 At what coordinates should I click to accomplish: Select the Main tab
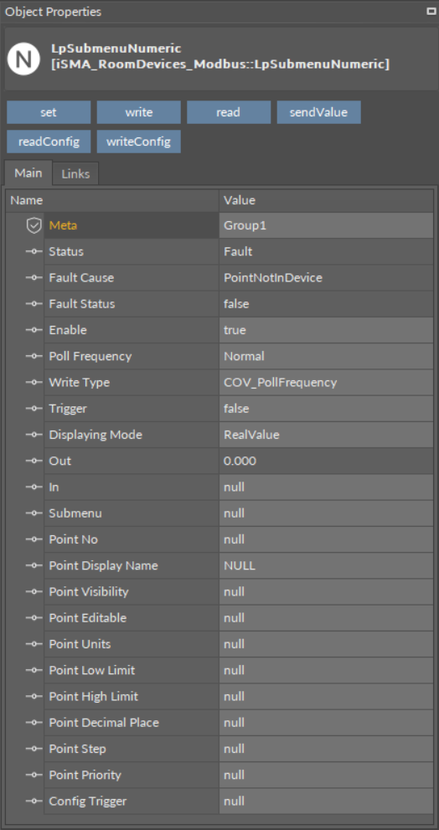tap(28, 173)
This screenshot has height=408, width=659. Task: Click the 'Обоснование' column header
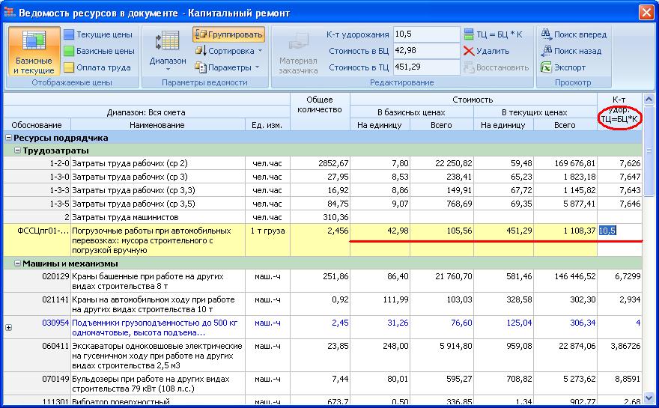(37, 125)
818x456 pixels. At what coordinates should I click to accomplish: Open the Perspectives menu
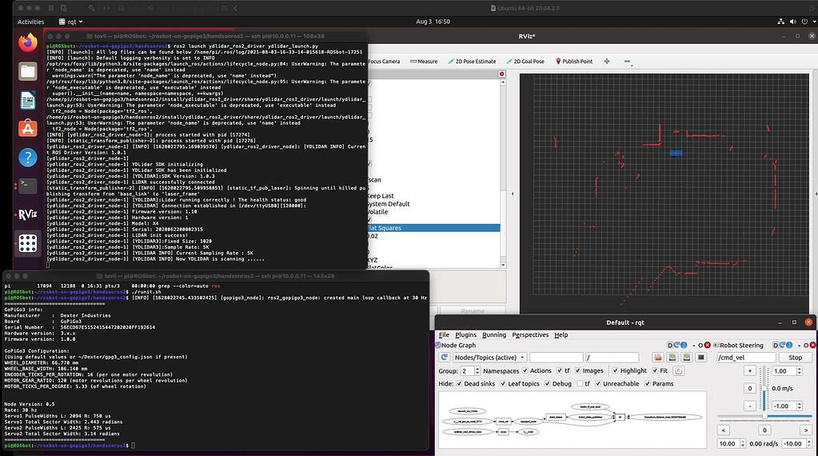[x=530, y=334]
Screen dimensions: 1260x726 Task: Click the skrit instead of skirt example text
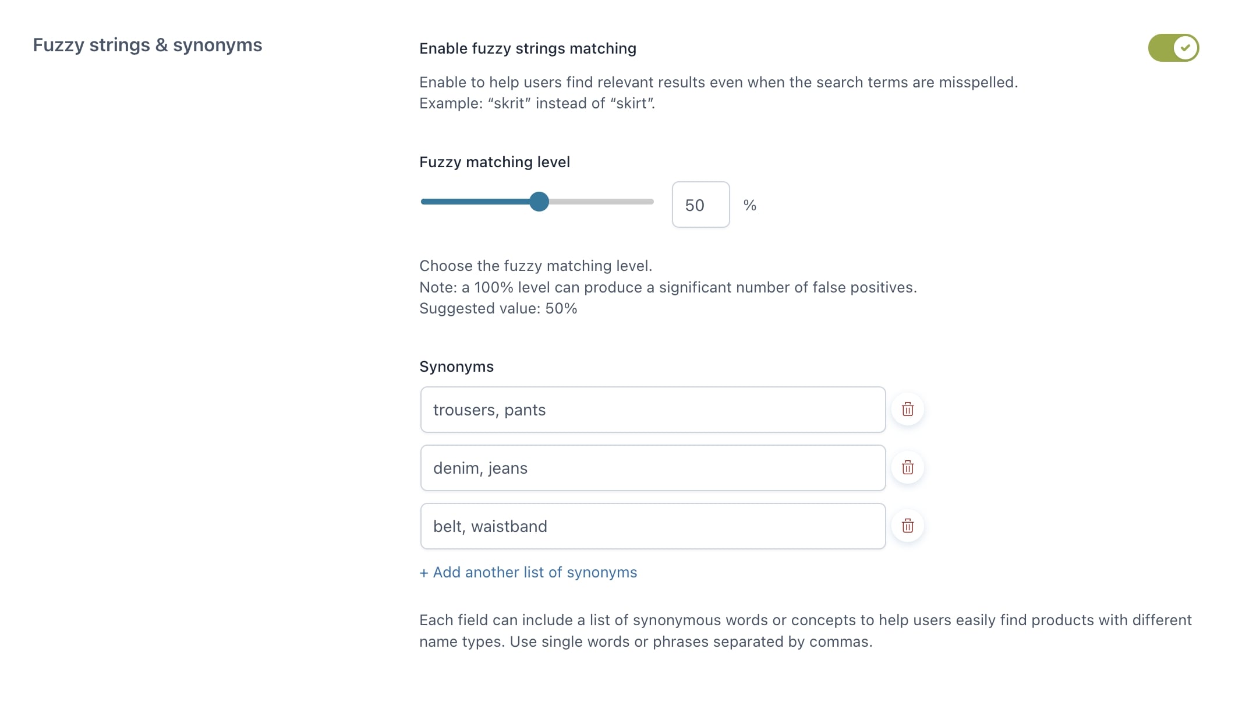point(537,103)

** EXERCISE TASK **
Rewrite the data, starting at the first line and ending at the line that contains "[x=530, y=334]", as a JSON list of strings with one string per line and no blank lines. Leave the pictures out of the answer.

** ANSWER FOR THIS EXERCISE **
[
  " At what coordinates should I click to accomplish: Select the Main tab",
  "tap(28, 173)",
  "This screenshot has height=408, width=659. Task: Click the 'Обоснование' column header",
  "(37, 125)",
  "818x456 pixels. At what coordinates should I click to accomplish: Open the Perspectives menu",
  "[x=530, y=334]"
]